#### SOURCE EXCERPT

Other troubleshooting tools useful in a virtualized environment include local and remote built-in protocol analysis and mirroring of data to a network analyzer port.
Cisco Fabric Manager is the GUI-based management infrastructure for the Cisco MDS 9000 Family SAN. Cisco Fabric Manager provides a full set of tools for fabric configuration and performance monitoring.
The same performance monitoring capabilities available for the physical devices are available for collecting statistical data for the individual NPIV-enabled virtual machines, providing a single monitoring point across the entire end-to-end storage infrastructure (Figure 6).
Figure 6. Performance Monitoring of an Individual Virtual Machine Using NPIV
Figure 6 shows trend statistics collected for an individual NPIV-enabled virtual machine, with detailed information about the read and write operations.

########
#### DATASET CONTENT

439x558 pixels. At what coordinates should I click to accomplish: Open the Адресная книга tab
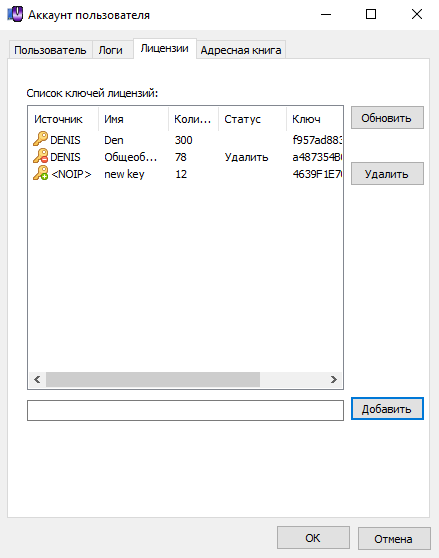click(241, 50)
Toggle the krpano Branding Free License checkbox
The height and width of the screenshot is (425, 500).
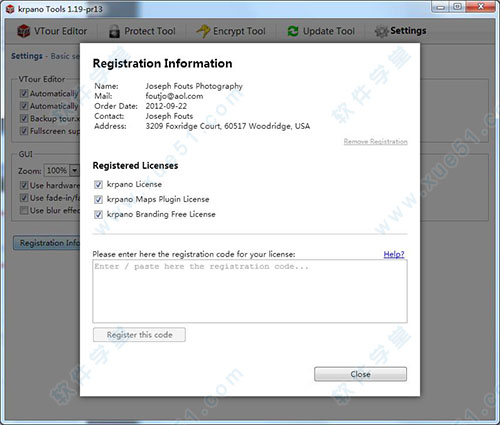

########

▶ EXERCISE DETAILS
Carry the passage on Cisco Fabric Manager and NPIV performance monitoring forward from its last sentence.

▶ FINAL RESULT
Virtual Machines on Blade Servers
Full support for NPIV to provide virtual machine identity in the SAN is provided even for the Cisco MDS 9000 Family switches available in the blade server form factor.
The Cisco N-Port Virtualizer (NPV) feature facilitates deployment of blade switches in large-scale SANs and also their operation with any vendor's SAN core switch, with no additional hardware or software required. When NPV is engaged, the blade switch is seen as a host bus adaptor (HBA) aggregator, not as a switch.
All server blades, using their own physical identity, perform a fabric login to the blade switch, which in turn proxies each server blade, using the physical identity of each blade as an NPIV virtual identity.
If the server blade is running a hypervisor that is using NPIV, the individual virtual HBA identity of each virtual machine is preserved by the Cisco MDS Blade Switch Series and proxied to the core (Figure 7). This function is also known as nested NPIV, and it is essential to offering the same functions to virtual machines instantiated on either rack-mounted servers or blade servers.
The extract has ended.